[START OF Passage provided]
As we spend more time at home, it’s worth giving your living space a little extra love for the holiday season. Johnson likes to turn to nature for inspiration. The stylist, owner of To La Lune Events and co-founder of Sourced Co., a styled stock photography site, often collects fall leaves, pine cones and twigs when out for walks and combines them in arrangements or as place settings. Try putting fresh flowers, cut branches or foraged decorations on tables and sideboards.
To go the extra mile, cover the mantel or a banister with a garland and consider hanging wreaths indoors in spots such as above the kitchen table, over an entryway console or in windows. Swap out throw pillow covers for ones in seasonal colors and drape throw blankets over the backs of chairs.
Lighting plays a big part in whether a room feels inviting in the darker months of the year. “Don’t underestimate the power of lighting one simple candle,” Johnson says. “It can add the perfect amount of cozy to any room.” With the mood set, embrace simple pleasures such as baking, reading, watching a show or putting on holiday music.
Personalize Table Settings
Thoughtful table settings can go a long way toward making a holiday meal feel special. Plus, if you’ve had nearly every meal at home since the early spring, making it feel a bit different can be a real mood booster.
While you can absolutely go all-out in the table setting department, Johnson says that simple but thoughtful can be just as effective. “Candles paired with a loose and organic floral arrangement is my favorite way to style a table,” she says.
[END OF Passage provided]
Quote the holiday decorating text word for word from "To go the extra" to "on holiday music.". Work only from the holiday decorating text above.
[START OF Provided data]
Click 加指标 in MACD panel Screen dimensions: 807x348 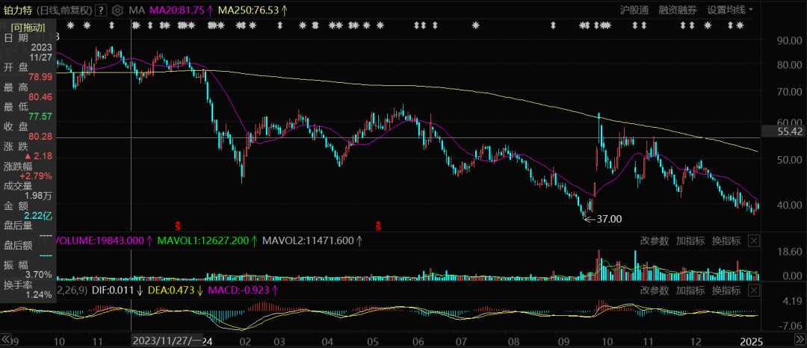click(690, 290)
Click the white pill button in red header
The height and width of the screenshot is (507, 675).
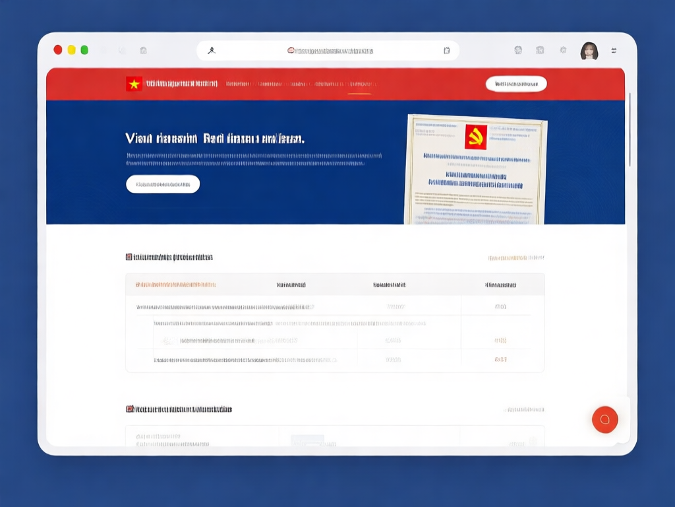click(x=516, y=84)
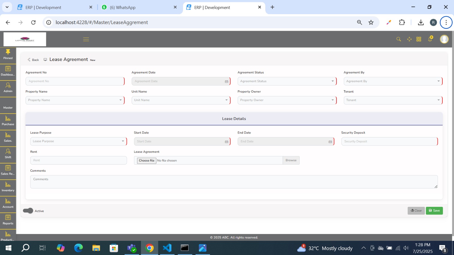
[END OF Provided data]
**Worked solution**
To go the extra mile, cover the mantel or a banister with a garland and consider hanging wreaths indoors in spots such as above the kitchen table, over an entryway console or in windows. Swap out throw pillow covers for ones in seasonal colors and drape throw blankets over the backs of chairs.
Lighting plays a big part in whether a room feels inviting in the darker months of the year. “Don’t underestimate the power of lighting one simple candle,” Johnson says. “It can add the perfect amount of cozy to any room.” With the mood set, embrace simple pleasures such as baking, reading, watching a show or putting on holiday music.